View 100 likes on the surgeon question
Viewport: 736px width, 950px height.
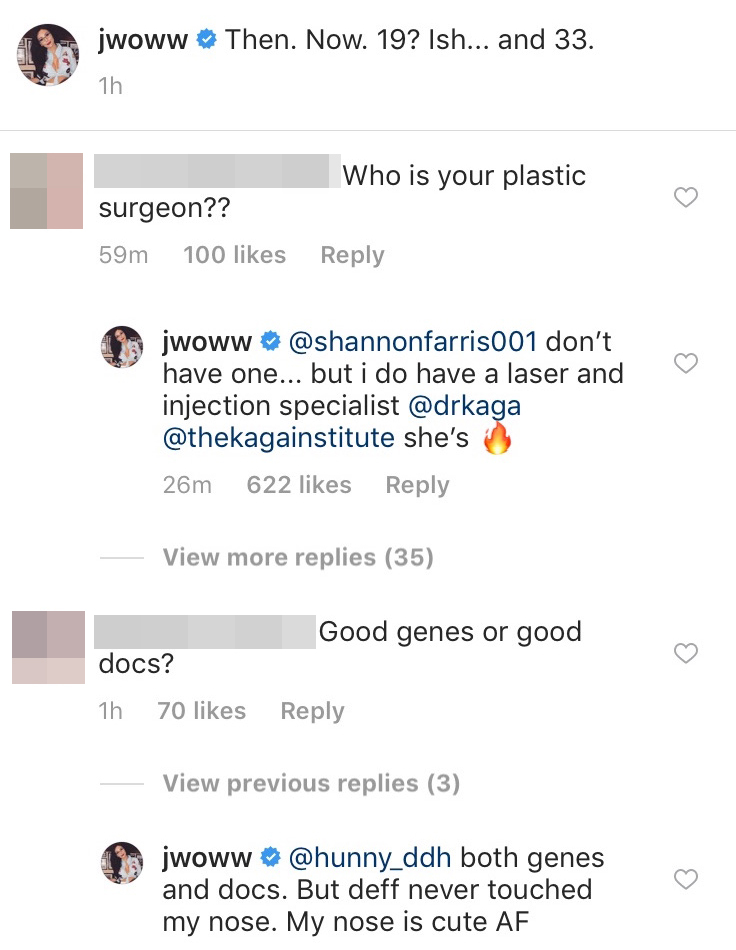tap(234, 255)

* * *

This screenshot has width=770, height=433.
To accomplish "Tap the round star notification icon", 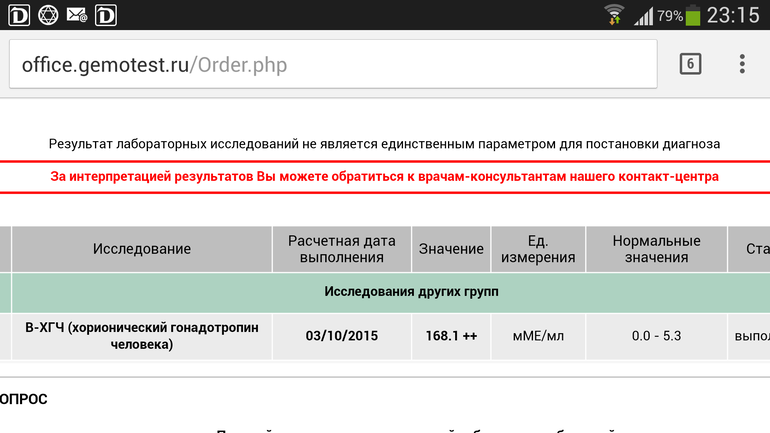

---

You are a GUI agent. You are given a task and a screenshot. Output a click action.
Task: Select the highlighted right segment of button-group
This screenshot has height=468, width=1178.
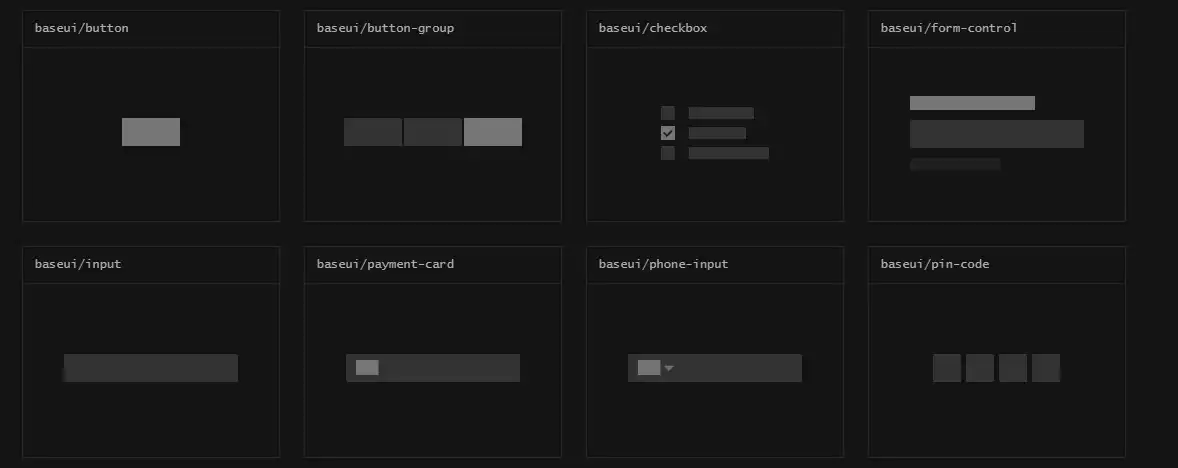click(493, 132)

▸ **What you need to do**
Going by the data above, the answer is exactly the lines from the one holding "This screenshot has width=770, height=433." to the one holding "the round star", both kept, with the pictures left out.

▸ **Your solution**
This screenshot has width=770, height=433.
To accomplish "Tap the round star notification icon", 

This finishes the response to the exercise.